● **TESTO DELLA PAGINA**
______
"Sottofondo italiano", di Giorgio Falco

Laterza ha presentato a Torino non soltanto la piattaforma Lea, che tanto sta facendo parlare di sé, ma anche la nuova serie Solaris. Una collana di saggistica narrativa che:
“Senza ricettari, senza indici puntati, senza chiamate alle armi, (…) desidera prima di tutto cogliere un sentimento della realtà attraverso la qualità letteraria. Nessun atteggiamento senatoriale, dunque, nessun millenarismo vittimistico o titanico, semmai la disponibilità a ragionare intorno a esperienze e a stati d’animo incerti e sfuggenti”.
Quattro le uscite previste per il 2015 – e tutte già in libreria: una scelta, questa della pubblicazione ravvicinata, che denota l’intento di definire, più che una serialità di opere stand-alone, un corpus unico all’interno del quale il contemporaneo viene declinato nella sua interezza, attraverso l’analisi dei diversi aspetti che lo compongono e attraverso il peculiare stile narrativo caratteristico di ciascun autore (tutti provenienti “dall’ambito letterario”, come l’editore ha cura di sottolineare).


In “Sottofondo italiano“, Giorgio Falco, classe 1967, si impegna ad affrontare il tema delicato e a lui congeniale del passaggio dalla giovinezza all’età adulta, svolgendolo nei modi in cui ci ha abituato: puntando sull’osservazione di una realtà personale, spesso autobiografica, che assurge poi al ruolo di paradigma grazie alla neutralità donata dallo status di esperienza collettiva – sempre a metà strada tra l’urgenza di un’interpretazione individuale e la necessità di un’analisi critica chirurgicamente asettica e oggettiva.

L’utilizzo della prima persona plurale ne è il primo indizio, programmatico, fin dall’incipit:

“Giocavamo nell’hinterland milanese, su terreni ritagliati tra capannoni, parcheggi di supermercati, fabbriche, ciminiere novecentesche, scritte rosse sui muri soppiantate da simboli neri, campanili di chiese in cemento armato edificate negli anni Sessanta, cascine e quanto restava dell’esperienza millenaria di irrigazione dei campi tramandata dai monaci cistercensi del Diciassettesimo secolo” (p5)

Un plurale collettivo, alternato alla narrazione in prima persona per le vicende strettamente autobiografiche, che da solo segna il confine, la separazione e la distanza che la saggistica narrativa vuol porre tra sé e la tradizione di un genere statico e poco avvezzo alla dinamica di confronto attivo tra autore e lettore. 

Attraverso la narrazione della vita quotidiana di un ragazzino come tanti – la scuola, dalle elementari al liceo, il mondo del lavoro, il sindacato, la lotta sociale; la famiglia tradizionale, il padre impiegato, le ferie estive, la pensione – Falco ripercorre quegli anni cruciali, tutti italiani, che vanno dal 1970 al 1985 le cui vicende politiche e sociali tanto hanno influito specie sulla classe media. Un’analisi della società, dei costumi e della politica effettuata attraverso la creazione di un circuito, di un percorso tematico concatenato che parte sempre dall’analisi del quotidiano.
______
● **MATERIALE FORNITO**
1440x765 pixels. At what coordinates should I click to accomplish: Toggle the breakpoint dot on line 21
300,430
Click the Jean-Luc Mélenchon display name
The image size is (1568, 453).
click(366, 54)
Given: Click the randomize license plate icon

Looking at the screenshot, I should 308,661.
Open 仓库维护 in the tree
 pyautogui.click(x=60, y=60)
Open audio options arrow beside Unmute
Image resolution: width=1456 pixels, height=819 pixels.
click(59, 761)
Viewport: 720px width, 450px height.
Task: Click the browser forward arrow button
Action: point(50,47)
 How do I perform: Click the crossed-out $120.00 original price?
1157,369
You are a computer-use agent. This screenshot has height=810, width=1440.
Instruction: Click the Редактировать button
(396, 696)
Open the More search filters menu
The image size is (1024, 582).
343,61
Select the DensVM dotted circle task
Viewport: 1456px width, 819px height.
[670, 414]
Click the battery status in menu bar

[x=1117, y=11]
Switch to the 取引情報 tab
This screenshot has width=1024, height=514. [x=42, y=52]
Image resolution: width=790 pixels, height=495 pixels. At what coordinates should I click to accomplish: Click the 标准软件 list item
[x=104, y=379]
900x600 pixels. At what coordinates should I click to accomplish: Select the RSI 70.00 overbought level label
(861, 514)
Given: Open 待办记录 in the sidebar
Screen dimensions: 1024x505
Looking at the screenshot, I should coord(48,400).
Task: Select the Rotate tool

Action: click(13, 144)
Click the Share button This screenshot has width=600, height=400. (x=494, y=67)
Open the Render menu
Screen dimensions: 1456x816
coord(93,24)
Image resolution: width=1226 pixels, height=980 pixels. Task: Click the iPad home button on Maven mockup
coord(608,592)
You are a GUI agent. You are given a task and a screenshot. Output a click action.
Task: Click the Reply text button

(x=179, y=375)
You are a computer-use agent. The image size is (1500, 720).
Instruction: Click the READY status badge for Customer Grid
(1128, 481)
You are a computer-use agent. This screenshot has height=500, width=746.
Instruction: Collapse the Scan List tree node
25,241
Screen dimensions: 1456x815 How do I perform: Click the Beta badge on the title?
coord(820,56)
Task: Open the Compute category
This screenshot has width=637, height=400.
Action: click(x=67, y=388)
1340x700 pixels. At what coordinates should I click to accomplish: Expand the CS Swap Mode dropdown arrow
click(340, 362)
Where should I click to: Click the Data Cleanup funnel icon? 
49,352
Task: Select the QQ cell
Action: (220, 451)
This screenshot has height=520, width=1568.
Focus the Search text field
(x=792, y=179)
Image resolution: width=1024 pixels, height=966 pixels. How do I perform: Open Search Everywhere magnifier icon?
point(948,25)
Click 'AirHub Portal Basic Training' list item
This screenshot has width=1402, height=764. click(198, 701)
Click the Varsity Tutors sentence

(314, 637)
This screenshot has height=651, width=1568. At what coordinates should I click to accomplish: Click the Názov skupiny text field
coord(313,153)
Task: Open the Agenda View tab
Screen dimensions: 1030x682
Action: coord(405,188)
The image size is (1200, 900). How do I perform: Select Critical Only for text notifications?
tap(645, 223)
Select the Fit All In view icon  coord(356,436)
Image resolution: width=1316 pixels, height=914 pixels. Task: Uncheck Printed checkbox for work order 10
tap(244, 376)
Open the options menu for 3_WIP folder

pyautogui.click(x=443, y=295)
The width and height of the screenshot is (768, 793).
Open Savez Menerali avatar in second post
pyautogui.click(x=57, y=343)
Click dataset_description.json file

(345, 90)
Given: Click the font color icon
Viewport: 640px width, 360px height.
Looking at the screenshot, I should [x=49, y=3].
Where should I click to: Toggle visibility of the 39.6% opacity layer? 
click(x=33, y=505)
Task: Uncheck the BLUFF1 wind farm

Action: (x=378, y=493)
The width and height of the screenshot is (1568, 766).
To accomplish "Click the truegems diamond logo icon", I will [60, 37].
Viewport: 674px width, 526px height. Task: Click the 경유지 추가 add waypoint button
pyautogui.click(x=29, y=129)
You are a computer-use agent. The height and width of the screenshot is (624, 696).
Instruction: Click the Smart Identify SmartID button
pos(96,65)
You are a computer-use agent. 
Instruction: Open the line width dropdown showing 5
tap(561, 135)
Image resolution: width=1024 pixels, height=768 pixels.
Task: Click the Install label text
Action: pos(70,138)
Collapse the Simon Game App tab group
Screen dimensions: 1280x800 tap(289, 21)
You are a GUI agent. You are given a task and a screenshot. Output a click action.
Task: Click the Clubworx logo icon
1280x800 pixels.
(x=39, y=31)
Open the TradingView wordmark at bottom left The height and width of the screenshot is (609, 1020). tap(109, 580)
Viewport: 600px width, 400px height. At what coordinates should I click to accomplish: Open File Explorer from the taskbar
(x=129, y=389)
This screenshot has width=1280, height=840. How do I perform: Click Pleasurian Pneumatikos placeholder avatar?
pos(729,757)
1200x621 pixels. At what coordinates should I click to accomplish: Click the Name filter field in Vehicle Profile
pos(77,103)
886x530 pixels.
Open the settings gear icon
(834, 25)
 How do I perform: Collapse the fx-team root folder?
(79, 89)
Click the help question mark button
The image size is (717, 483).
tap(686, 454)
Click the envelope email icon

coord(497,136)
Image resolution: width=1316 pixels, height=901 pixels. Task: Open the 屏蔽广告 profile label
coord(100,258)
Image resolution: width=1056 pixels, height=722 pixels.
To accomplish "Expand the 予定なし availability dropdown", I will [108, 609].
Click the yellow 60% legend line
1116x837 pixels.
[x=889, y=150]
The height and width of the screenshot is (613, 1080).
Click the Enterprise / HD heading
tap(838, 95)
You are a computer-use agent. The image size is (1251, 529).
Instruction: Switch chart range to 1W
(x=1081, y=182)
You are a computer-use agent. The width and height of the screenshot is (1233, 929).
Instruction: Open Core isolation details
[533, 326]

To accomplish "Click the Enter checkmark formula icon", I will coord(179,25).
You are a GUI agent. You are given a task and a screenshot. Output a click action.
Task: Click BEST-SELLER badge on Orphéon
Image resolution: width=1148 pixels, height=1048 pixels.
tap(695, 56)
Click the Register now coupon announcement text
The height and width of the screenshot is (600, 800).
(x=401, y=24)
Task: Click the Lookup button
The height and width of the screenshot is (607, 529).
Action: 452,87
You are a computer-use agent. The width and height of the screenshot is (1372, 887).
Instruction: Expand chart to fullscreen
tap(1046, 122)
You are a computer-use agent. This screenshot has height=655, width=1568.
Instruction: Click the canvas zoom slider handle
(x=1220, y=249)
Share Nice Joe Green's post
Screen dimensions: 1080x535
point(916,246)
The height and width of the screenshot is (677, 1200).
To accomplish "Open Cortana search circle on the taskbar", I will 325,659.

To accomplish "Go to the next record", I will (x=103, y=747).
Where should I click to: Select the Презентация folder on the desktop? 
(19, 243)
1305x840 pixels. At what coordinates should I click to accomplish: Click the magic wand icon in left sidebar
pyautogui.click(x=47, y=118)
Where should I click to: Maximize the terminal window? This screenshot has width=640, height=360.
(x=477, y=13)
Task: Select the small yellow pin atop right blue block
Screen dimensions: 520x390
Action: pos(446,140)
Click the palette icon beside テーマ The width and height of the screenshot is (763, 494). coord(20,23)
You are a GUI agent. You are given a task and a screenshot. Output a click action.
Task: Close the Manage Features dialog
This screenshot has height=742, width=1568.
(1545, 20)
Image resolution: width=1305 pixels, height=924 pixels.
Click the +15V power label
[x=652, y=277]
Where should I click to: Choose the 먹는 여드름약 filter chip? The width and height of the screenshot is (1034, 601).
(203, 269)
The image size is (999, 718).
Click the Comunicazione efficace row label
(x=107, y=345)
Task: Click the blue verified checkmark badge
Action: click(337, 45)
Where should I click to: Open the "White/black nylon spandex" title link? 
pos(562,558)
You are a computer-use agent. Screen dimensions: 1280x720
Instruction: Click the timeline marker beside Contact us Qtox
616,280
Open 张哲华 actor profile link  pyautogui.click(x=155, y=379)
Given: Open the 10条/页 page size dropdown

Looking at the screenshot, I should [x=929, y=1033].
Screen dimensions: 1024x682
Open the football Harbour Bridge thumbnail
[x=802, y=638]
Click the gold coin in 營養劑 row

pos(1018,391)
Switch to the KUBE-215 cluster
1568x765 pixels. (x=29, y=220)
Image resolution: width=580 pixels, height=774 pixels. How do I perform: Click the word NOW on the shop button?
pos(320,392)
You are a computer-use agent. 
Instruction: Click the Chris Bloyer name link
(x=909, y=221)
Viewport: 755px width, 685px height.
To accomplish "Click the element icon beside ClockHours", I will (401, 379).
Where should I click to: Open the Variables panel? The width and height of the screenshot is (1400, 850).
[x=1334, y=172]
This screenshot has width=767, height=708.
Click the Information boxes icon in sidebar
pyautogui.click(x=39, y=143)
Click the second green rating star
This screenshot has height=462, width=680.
______
● **CONSEGNA**
Secondo il testo su «Sottofondo italiano», quali anni ripercorre Falco attraverso la vita quotidiana di un ragazzino?

● **SOLUZIONE**
Gli anni dal 1970 al 1985.